You will attach the mount using the 4 bolts to the front of the spindle mount.
Attach the mount so the visible magnets are facing the back.
Then place protruding bolts on the back of the laser head casing into the two tiny holes on the mount. The laser should magnet into place. Focusing the laser is a simple as moving the Z height up and down.
Best practice is to raise the laser as high as possible in the adjustable mount by sliding the mount up in the vertical slots. The higher the laser, the less ‘wobble’ will happen when using the laser. (pictured is the laser in the lowest position)
Proper focus is having the bottom of the laser casing 1/8 from the material. (it will included a focusing acrylic spacer)
use the command in the MDI tab to turn on the laser at very low power (1-20) out of 255 power. so if your spindle max speed is 255 issue a M03 S02 command and this should turn on the laser at low power if it is not bright enough then turn the power up a little with M03 S04.(continue going up until you see a visible beam) then use the light from the laser to set zero. When you are done you can turn the laser off with M05
Out of curiosity, can you publish the nominal center to center distance between the laser and spindle/router? In a perfect world you could offset your x/y zero location by that amount right? Is there a lot of variability from bracket to bracket or large tolerances in the bracket mounting to make that center to center distance just too unrepeatable?
That’s a good point. A more advanced use could be an offset. They should be very close…but when your talking laser beams with thickness smaller than a hair, close might not be close enough.
Yeah, this is true. I was sitting here thinking “Which is more accurate? A known offset between a spindle and bolt-on laser mount or eyeballing a laser dot on the corner of a piece of material.”. I have no clue which is closer!

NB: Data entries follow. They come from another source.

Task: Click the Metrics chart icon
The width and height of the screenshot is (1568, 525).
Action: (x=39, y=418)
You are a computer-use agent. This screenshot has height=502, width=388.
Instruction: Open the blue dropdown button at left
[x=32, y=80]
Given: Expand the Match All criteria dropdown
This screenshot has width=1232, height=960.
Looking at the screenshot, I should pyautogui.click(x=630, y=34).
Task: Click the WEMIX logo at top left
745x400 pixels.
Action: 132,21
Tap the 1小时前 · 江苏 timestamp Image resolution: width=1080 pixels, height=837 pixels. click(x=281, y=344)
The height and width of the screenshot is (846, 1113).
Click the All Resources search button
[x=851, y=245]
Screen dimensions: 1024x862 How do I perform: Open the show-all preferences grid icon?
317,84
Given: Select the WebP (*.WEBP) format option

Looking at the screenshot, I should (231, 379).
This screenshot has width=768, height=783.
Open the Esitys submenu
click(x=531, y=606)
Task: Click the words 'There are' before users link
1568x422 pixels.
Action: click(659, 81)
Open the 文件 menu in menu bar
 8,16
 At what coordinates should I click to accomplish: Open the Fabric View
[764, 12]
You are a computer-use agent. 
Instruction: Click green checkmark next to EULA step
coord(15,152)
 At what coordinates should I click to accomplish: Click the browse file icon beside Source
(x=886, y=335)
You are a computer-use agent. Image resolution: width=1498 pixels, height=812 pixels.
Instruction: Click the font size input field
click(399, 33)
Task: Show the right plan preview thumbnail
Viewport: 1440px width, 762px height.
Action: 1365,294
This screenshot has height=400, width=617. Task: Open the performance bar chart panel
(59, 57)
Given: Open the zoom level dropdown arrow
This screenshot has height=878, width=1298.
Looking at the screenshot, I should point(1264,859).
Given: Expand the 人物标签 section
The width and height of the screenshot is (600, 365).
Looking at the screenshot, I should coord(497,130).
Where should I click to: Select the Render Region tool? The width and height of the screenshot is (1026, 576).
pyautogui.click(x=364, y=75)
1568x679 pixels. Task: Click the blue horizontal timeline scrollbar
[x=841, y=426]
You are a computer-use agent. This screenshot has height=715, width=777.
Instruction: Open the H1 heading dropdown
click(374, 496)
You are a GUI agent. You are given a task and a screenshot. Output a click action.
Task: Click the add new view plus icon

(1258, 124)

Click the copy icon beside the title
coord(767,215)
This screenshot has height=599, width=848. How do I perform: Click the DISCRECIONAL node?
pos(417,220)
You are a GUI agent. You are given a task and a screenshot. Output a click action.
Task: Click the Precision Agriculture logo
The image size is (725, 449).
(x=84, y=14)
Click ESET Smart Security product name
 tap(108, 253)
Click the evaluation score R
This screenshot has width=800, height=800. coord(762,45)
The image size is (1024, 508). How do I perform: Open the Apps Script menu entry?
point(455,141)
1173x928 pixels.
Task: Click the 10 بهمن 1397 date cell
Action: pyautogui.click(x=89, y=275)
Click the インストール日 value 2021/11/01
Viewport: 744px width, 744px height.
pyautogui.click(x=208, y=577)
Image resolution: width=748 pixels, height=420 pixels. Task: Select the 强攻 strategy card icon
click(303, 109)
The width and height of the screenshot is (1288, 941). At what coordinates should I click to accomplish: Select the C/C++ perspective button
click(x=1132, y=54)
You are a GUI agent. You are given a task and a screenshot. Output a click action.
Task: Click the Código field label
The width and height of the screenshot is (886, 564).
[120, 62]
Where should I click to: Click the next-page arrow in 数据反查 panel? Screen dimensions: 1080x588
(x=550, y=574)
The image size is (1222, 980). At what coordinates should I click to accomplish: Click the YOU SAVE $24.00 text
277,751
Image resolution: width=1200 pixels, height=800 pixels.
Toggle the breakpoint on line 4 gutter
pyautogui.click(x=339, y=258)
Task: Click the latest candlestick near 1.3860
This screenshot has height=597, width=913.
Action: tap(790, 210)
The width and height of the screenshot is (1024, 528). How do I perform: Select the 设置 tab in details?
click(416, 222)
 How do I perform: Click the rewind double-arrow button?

There seems to be an issue with the base buildbotics code sending mdi m3 commands. If you reboot your controller and send it first thing, it will most likely fire. Then if you jog it around it seems to ‘loose’ the ability. Use this code in mdi: M3 S10 See if it fires the laser. M5 will turn it off. Then try jogging it around and retry to fire the laser. It would be helpful to see if this is repeatable on other setups.
I booted, cancelled the Home, and the M3 S10, M5 worked fine. It seemed a bit too bright at 10, but S0* seemed to not work. I used the controller joysticks to jog XYZ and it continued to work. Running the lightburn job worked, however results in MDI commands no longer working. Hope that helps.
i am having a problem with the MDI commands as well. The laser works fine with gcode generated from the post processor but will not respond the the MDI commands
reboot the machine, and move to where you estimate zero is and try mdi command to fire the laser.
We’re trying to narrow down the cause. It’s seems to stop responding after different commands. We are working on narrowing down the cause of the bug.
I rebooted and moved the laser to the approximate zero position and the controller turned the laser on with the MDI command of M3s10. Then I moved the laser again and sent the MDI command and it turned the laser on again. Then I homed the machine (all three axis) and the MDI command would not turn the laser on.
I rebooted and the MID function worked as before but then I homing Z and it again would not turn the laser on with the MDI command.
I rebooted and repeated steps one and two and the MDI worked but as soon as i homed any axis the MDI command would not longer turn on the laser.
Yes, but that only works once without rebooting the machine. After I do one burn, I have to shutdown and reboot if I want to relocate zero for the laser.